Da lì, altre peregrinazioni, altri successi e altri amori: ma a frenarlo sarà lo stigma paralizzante della malattia, che lo sfigura senza rimedio, malgrado lui giurasse di essere rimasto sfigurato al naso per un ribaltamento del calesse e una serie di pessimi interventi medici. Ma ormai il suo nome era stato infangato e l’icona rapidamente si sgretola per venire relegata all’anonimato nell’avanzare della sifilide, fino all’ipocrita eliminazione prima dai cartelloni dei teatri e poi quasi dai libri di storia della musica.
Del resto «Mi dispiace molto per lui. Ma è lui l’autore della propria sventura e della sua vita miserabile e spregevole. Quindi ora deve vergognarsi di fronte al mondo intero», rispondeva nel 1777 Leopold Mozart alla tristezza del figlio una volta scoperta la malattia di quella stessa persona della quale solo sette anni prima aveva scritto alla moglie «è un onest’uomo, e siamo diventati intimi amici».

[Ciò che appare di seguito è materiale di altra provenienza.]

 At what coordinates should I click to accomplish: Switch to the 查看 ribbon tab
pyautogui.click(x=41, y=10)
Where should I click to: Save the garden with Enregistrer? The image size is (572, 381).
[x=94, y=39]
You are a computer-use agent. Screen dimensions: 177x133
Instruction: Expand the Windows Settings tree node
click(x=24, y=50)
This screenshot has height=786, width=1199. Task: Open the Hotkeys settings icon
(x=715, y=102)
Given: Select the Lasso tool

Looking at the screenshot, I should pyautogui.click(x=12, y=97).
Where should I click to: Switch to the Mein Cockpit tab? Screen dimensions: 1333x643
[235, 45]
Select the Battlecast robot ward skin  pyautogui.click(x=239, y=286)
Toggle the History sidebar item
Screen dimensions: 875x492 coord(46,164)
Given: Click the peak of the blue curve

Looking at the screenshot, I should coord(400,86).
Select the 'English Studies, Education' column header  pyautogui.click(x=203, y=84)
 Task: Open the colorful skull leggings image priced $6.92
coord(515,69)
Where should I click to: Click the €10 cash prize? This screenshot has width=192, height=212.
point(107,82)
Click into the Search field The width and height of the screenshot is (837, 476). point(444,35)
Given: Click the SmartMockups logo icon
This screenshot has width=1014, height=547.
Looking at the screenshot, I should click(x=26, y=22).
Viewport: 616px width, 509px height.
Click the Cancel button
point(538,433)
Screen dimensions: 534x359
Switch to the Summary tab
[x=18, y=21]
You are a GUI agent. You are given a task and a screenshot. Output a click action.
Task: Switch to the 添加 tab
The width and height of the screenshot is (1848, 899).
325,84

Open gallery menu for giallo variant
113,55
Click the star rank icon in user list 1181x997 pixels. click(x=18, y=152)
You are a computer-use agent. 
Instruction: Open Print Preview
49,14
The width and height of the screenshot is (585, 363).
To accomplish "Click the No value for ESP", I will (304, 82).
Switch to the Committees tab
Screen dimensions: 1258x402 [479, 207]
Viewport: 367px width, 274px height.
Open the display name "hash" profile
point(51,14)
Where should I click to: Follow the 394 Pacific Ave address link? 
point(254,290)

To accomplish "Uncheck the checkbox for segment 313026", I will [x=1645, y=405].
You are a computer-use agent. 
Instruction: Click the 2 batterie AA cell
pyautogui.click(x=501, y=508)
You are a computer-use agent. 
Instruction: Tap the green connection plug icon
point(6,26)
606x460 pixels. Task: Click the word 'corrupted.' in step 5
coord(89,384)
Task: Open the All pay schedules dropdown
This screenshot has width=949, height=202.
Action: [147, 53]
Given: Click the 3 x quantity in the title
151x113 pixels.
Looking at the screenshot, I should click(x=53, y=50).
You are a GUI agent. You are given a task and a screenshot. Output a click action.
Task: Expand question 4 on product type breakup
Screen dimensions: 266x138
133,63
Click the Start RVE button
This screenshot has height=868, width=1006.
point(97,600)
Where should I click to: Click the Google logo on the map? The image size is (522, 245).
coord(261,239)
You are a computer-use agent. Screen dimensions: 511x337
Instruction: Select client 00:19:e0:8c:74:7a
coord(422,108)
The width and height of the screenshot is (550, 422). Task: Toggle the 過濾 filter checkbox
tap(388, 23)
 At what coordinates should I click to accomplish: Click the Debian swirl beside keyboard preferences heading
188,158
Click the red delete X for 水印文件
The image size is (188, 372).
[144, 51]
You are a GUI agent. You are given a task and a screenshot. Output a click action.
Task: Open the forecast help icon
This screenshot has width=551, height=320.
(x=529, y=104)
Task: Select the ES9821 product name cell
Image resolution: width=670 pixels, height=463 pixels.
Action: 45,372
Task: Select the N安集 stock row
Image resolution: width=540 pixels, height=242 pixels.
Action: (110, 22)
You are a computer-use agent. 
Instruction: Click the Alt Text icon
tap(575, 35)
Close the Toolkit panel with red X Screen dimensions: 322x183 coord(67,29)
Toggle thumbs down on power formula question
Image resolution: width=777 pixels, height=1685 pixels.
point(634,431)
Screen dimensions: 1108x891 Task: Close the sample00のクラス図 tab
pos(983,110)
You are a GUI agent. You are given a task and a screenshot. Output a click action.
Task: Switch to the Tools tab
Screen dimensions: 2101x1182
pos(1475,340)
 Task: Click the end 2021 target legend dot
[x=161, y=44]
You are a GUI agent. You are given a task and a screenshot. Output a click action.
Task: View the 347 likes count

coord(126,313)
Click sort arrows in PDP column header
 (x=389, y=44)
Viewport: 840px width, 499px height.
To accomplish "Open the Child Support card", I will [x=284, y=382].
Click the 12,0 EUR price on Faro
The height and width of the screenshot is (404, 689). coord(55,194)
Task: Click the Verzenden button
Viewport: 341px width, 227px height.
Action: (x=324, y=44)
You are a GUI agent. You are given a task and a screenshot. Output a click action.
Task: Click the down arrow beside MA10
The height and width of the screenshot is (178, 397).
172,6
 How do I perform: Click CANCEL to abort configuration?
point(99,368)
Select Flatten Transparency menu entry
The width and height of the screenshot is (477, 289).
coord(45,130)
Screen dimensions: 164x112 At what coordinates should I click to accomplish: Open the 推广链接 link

Il tutto per un film rigoroso nella ricerca ma denso e affascinante nella ricostruzione, che ondeggia tra amori e assenze, tra aspirazioni e contrasti, tra violenza ed estasi, tra sesso ed arte: un atto di giustizia per ridare cittadinanza ad un genio crepuscolare, errabondo e visionario, sregolato, malizioso e infelice, innalzato e tradito dalla sua stessa brama d’amore e gloria, simbolo di un’epoca al tramonto, pronta ad essere capovolta, per sempre, proprio da Mozart.